[CSV] Re: First Cut at CSV PEP
Skip Montanaro
skip at pobox.com
Wed Jan 29 03:01:01 CET 2003
>> Interesting point. I think that newlines inside records are going to
>> be the same as those separating records. Anything else would be very
>> bizarre.
Andrew> You should know better than to make a statement like that where
Andrew> Microsoft is concerned. Excel uses a single LF within fields,
Andrew> but CRLF at the end of lines. If you import a field containing
Andrew> CRLF, the CR appears within the field as a box (the "unprintable
Andrew> character" symbol).
Here's what I can figure out from the samples I saved in Excel today. I'm
away from the Windows machine now, so I can only infer the titles in the
save menu from the file names, so I may be a bit off in the associations.
Still, here goes:
File Type delimiter hard return line terminator
CSV comma LF CRLF
DOS Text TAB LF CRLF
DOS CSV comma LF CRLF
Mac Text TAB LF CR
Mac CSV comma LF CR
Space yow, this seems all screwed up!
TSV TAB LF CRLF
Unicode CSV comma LF CRLF
Unicode Text TAB LF CRLF
The Space-separated file looked pretty much like garbage. I'll have to
check it out more closely tomorrow.
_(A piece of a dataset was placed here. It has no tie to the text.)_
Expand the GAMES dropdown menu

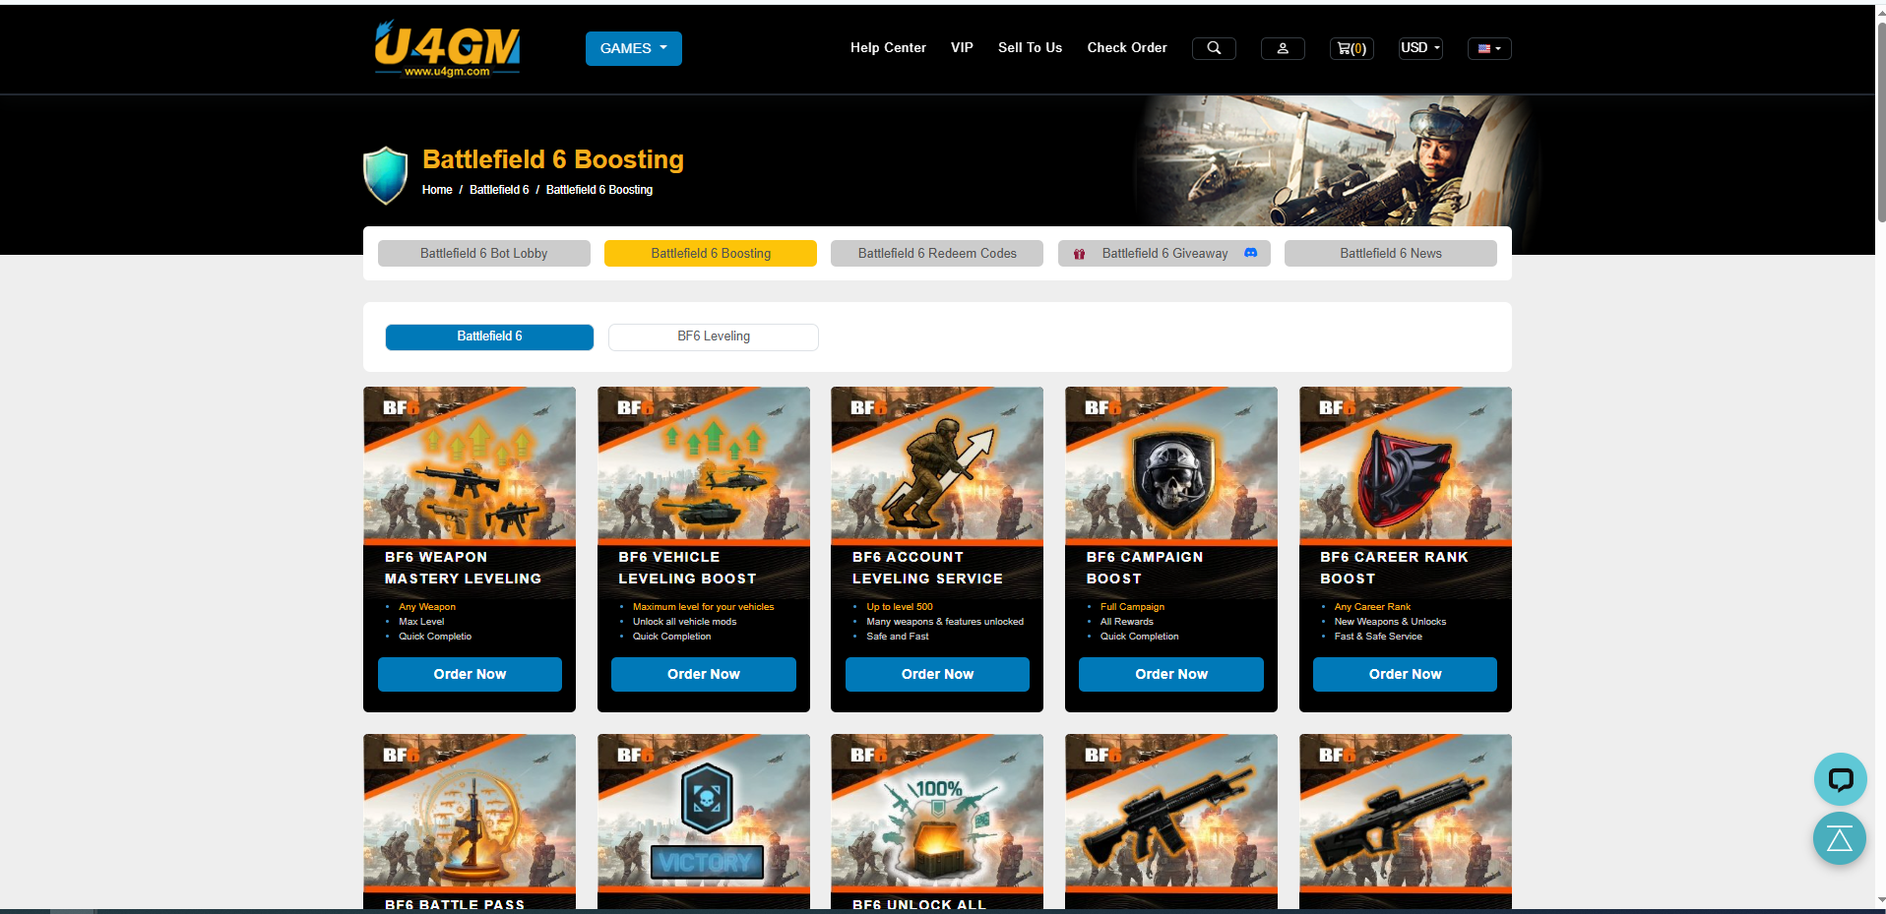(x=633, y=48)
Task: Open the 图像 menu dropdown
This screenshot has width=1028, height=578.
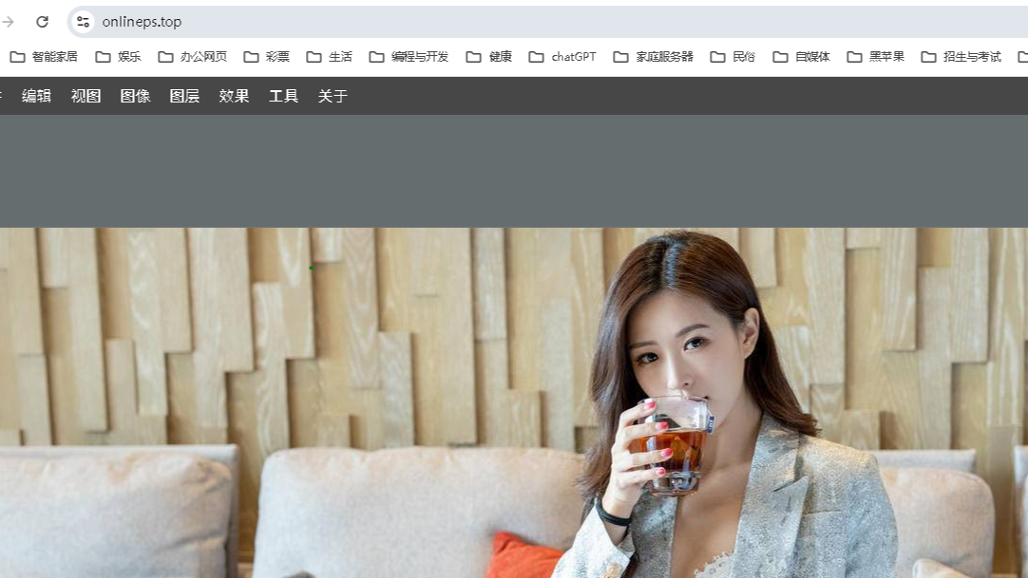Action: (135, 96)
The Unicode CSV file was the same as
the DOS CSV and CSV files (same checksum). I was thus fairly surprised to
see that the Unicode Text file looked like it had been saved as UTF-16 -
each character is followed by an ASCII NUL and there is a little-endian
UTF-16 BOM at the start of the file.
The table suggests that Excel cares about Windows and Mac line endings, so
we should allow that to be a user-specified option. Unfortunately, that
means we have to tell people to open files in binary mode, since they will
be passing open file objects. Doesn't seem very clean to me. Any ideas?